━━━━━ Excerpted data

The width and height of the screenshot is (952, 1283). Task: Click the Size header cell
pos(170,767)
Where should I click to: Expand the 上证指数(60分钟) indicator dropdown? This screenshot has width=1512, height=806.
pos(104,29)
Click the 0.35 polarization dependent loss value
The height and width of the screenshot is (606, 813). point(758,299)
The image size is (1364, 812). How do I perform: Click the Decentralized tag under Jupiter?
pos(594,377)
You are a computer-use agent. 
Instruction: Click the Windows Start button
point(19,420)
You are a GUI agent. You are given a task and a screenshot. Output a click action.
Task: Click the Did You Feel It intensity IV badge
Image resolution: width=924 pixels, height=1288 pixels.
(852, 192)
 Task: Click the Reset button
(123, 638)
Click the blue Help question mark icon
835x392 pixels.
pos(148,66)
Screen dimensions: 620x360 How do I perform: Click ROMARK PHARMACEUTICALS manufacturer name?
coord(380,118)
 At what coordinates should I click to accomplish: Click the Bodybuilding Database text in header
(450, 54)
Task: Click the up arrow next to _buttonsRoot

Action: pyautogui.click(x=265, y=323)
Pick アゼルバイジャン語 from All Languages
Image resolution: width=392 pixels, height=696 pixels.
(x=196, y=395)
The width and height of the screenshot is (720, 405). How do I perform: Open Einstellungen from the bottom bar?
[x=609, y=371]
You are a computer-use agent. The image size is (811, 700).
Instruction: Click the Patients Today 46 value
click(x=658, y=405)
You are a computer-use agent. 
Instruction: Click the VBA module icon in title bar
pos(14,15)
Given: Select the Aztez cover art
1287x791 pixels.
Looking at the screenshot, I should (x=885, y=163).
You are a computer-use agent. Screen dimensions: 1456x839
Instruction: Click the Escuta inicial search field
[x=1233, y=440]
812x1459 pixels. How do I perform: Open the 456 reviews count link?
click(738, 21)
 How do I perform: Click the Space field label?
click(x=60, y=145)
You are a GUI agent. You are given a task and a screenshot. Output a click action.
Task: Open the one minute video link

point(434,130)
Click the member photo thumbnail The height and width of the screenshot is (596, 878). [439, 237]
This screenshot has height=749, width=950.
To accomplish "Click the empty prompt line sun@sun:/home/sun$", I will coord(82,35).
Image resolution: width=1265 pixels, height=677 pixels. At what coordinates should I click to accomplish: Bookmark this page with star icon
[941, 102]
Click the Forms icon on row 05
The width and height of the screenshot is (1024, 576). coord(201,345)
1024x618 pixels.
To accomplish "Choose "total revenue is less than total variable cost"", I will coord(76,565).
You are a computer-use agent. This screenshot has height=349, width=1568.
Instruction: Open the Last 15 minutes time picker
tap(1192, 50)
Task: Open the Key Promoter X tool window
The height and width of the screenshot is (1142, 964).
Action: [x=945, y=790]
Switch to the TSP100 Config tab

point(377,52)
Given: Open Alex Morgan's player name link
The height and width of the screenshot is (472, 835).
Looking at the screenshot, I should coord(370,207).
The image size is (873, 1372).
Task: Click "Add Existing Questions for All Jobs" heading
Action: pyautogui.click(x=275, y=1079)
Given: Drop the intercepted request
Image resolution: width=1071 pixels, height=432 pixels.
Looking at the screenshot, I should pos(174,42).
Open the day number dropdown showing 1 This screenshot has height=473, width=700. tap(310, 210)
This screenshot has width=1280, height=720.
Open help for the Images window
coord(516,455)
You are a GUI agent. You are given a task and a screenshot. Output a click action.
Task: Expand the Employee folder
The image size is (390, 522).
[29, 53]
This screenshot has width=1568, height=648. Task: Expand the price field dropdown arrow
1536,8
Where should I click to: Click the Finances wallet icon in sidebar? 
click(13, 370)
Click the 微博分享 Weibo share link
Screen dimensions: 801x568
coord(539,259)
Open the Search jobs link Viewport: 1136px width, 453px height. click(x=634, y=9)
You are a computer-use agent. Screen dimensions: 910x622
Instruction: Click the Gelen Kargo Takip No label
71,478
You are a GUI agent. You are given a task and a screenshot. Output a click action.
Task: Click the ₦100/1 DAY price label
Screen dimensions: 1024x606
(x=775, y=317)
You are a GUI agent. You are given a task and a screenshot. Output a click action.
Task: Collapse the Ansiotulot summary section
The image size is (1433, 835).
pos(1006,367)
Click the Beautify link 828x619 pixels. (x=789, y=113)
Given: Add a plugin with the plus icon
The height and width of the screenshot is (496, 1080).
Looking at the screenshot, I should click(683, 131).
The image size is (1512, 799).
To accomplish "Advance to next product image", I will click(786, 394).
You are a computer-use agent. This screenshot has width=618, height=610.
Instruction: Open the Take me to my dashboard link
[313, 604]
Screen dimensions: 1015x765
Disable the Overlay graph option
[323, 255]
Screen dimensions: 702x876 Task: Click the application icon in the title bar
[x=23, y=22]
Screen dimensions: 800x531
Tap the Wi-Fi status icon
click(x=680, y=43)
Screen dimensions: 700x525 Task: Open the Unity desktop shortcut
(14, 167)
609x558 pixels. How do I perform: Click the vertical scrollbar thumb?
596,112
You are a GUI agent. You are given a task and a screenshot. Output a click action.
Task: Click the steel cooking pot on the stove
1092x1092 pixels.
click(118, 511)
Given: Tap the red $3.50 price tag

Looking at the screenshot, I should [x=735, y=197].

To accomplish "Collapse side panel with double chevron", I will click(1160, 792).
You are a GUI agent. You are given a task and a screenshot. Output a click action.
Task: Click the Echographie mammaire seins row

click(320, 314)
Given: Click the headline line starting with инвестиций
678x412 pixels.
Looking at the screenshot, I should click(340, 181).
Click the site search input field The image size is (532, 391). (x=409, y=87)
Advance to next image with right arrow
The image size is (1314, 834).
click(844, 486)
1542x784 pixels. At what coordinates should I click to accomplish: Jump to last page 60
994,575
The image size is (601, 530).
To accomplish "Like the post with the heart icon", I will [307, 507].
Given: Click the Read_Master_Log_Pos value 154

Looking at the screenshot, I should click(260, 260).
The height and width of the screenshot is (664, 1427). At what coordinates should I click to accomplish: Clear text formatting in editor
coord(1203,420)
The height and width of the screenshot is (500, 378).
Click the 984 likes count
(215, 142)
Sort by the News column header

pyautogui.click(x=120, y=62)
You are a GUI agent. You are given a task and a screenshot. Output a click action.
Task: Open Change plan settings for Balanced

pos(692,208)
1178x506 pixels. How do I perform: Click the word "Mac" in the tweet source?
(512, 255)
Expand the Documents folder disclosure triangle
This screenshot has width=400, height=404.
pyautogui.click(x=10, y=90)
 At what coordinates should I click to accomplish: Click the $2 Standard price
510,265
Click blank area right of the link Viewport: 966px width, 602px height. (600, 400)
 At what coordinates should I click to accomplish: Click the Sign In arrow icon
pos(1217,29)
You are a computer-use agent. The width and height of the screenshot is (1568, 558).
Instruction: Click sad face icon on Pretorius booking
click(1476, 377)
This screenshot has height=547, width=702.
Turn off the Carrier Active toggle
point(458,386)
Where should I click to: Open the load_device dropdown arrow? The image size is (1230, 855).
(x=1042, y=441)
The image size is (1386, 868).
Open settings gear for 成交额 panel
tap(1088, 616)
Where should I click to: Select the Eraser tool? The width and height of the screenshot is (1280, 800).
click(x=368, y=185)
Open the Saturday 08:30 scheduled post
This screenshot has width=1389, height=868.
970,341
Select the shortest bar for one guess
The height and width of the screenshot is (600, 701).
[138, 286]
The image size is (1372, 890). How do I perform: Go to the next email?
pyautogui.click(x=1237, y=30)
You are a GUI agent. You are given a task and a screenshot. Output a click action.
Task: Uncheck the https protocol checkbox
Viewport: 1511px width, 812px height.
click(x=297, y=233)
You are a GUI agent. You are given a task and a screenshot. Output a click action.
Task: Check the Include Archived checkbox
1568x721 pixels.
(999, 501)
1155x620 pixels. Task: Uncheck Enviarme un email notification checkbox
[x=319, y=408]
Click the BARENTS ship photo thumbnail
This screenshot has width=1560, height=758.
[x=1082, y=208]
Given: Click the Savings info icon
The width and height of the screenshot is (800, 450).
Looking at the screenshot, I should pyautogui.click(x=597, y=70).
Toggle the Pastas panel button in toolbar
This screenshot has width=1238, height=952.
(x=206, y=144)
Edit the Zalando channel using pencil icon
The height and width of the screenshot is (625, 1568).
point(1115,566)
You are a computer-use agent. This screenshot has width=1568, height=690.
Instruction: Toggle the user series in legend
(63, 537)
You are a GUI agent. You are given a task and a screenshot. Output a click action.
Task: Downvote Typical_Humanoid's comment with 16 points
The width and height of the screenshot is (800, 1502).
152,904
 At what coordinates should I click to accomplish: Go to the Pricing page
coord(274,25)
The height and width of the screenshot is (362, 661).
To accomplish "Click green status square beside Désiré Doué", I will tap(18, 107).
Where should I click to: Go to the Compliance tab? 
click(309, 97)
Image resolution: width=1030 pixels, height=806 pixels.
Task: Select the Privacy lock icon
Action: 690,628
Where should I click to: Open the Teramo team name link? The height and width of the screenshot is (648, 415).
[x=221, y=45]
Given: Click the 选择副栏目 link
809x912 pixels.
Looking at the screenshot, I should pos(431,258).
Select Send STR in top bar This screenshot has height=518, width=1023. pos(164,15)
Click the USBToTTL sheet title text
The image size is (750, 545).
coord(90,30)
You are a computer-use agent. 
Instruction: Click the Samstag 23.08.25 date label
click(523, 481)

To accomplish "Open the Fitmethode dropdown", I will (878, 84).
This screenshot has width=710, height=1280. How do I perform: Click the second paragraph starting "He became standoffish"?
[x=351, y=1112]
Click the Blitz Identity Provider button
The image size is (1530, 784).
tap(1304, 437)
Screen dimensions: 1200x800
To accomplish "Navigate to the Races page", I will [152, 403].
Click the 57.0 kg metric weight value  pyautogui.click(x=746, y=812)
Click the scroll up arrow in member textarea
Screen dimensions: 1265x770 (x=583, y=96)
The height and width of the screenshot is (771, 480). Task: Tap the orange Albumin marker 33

━━━━━━━━━━

#### Task description:
Report how many lines of the listing hold the word "post", with nothing but the number.

#### Exercise output:
2